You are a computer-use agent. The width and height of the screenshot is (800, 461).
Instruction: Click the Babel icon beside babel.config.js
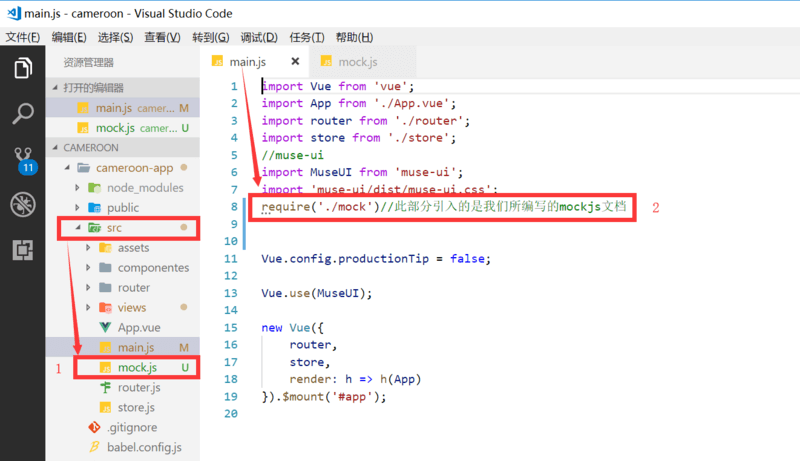pos(94,447)
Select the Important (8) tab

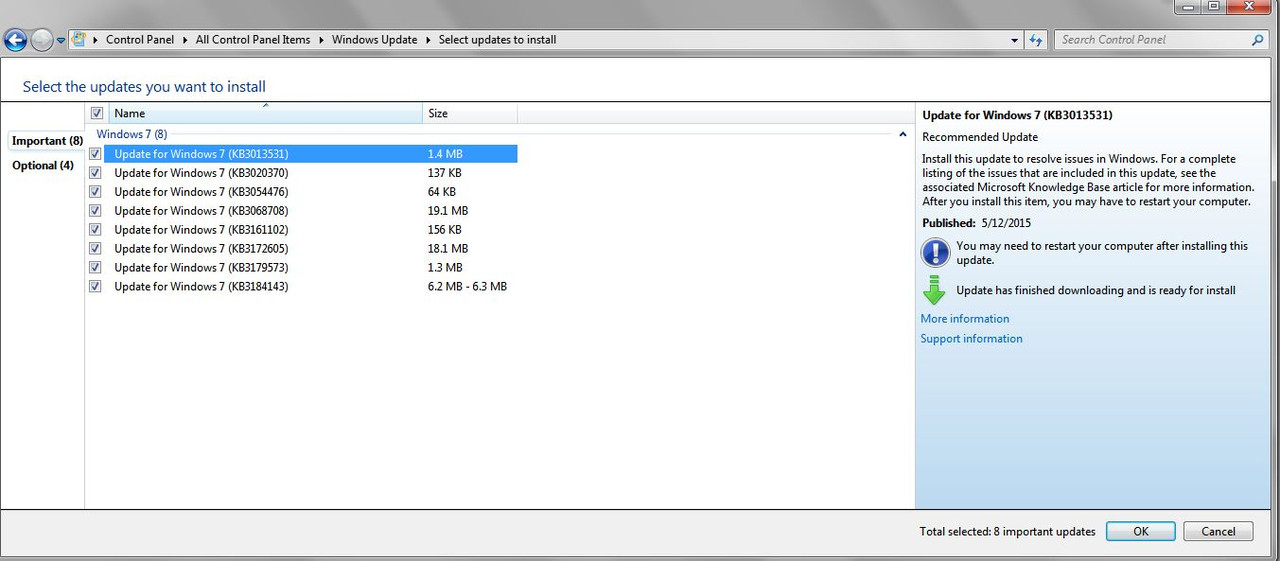[47, 141]
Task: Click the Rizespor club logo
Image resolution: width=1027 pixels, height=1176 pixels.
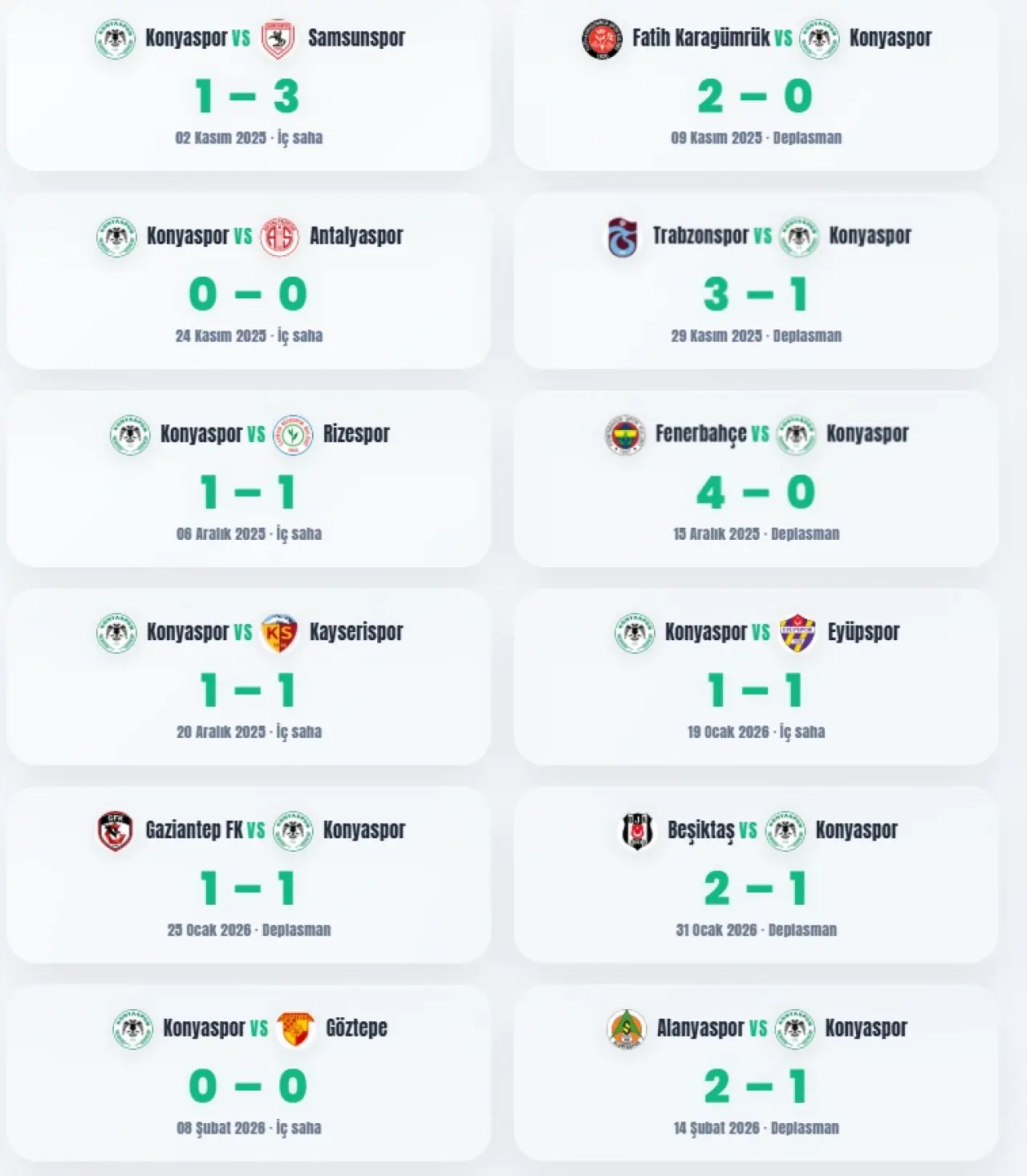Action: pyautogui.click(x=292, y=435)
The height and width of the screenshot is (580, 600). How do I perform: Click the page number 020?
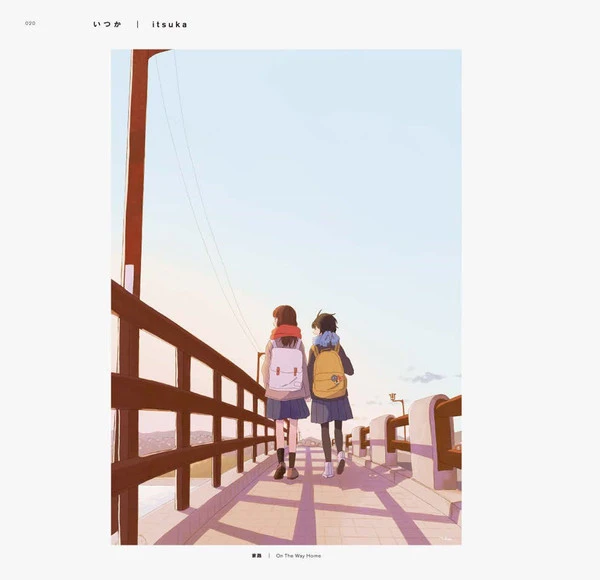[30, 23]
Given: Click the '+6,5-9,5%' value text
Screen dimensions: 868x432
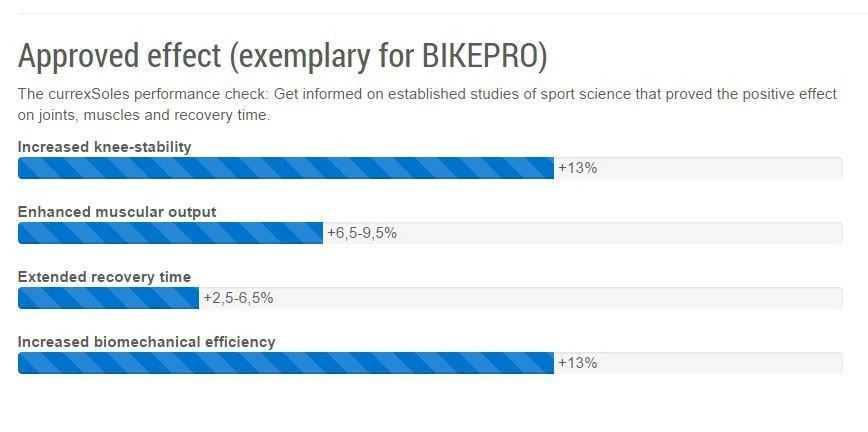Looking at the screenshot, I should (x=362, y=233).
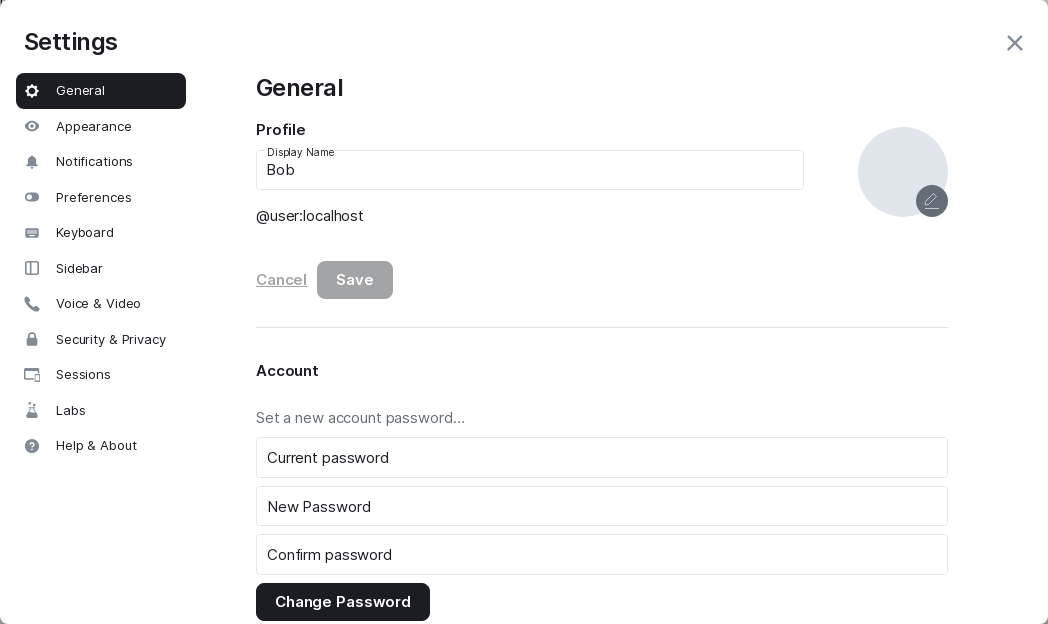
Task: Open the Sidebar settings tab
Action: click(79, 269)
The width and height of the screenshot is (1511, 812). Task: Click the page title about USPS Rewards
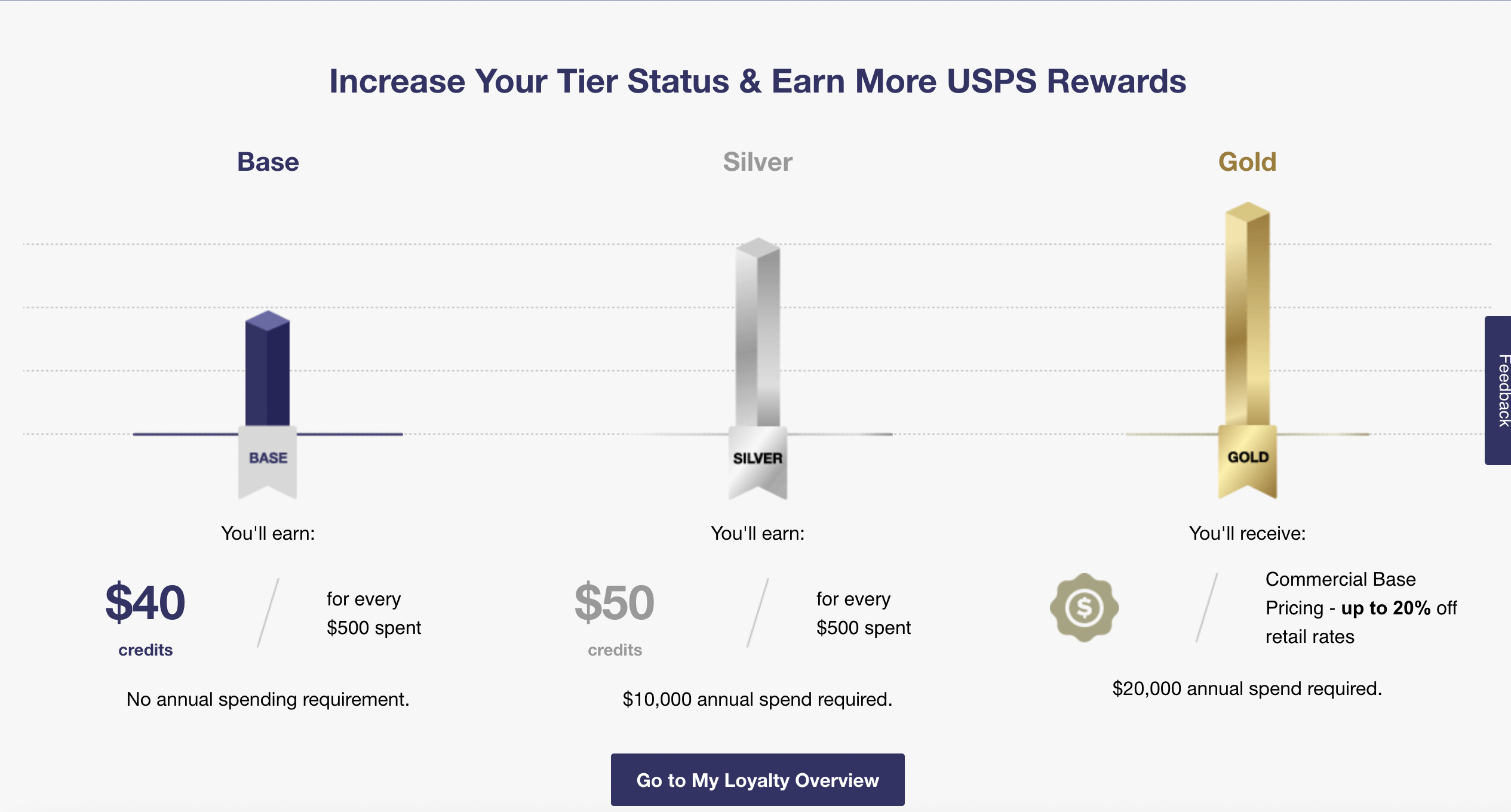pyautogui.click(x=757, y=81)
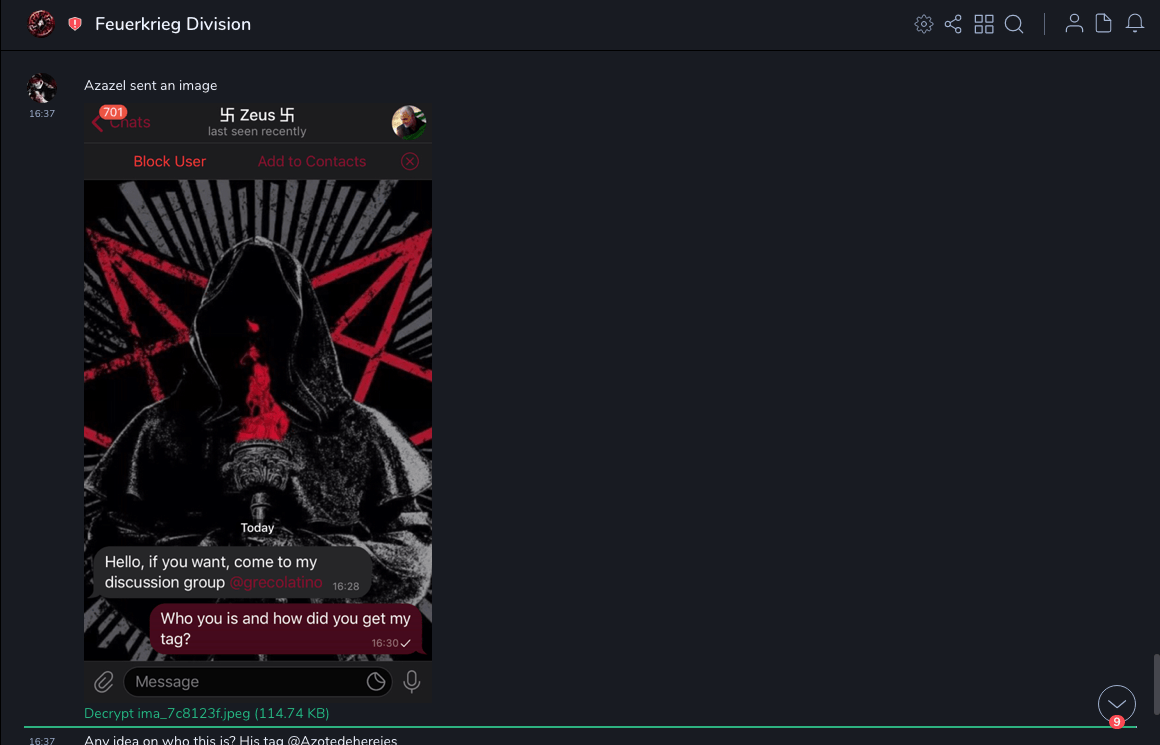
Task: Click the Message input field
Action: (x=245, y=682)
========
- [PROBLEM]: Having located the line with "Instruction: Click the", transcribe exactly and only the lines from it to the final line of the material, skipping the pictures.

- [RESULT]:
Instruction: Click the Babel icon beside babel.config.js
pos(94,447)
Select the Important (8) tab

[47, 141]
Task: Click the Rizespor club logo
Image resolution: width=1027 pixels, height=1176 pixels.
Action: pyautogui.click(x=292, y=435)
The height and width of the screenshot is (580, 600). How do I perform: Click the page number 020?
[30, 23]
Given: Click the '+6,5-9,5%' value text
Screen dimensions: 868x432
Looking at the screenshot, I should (x=362, y=233).
Task: Open the Sidebar settings tab
Action: click(79, 269)
The width and height of the screenshot is (1511, 812). Task: Click the page title about USPS Rewards
pyautogui.click(x=757, y=81)
Task: Click the Message input field
Action: (x=245, y=682)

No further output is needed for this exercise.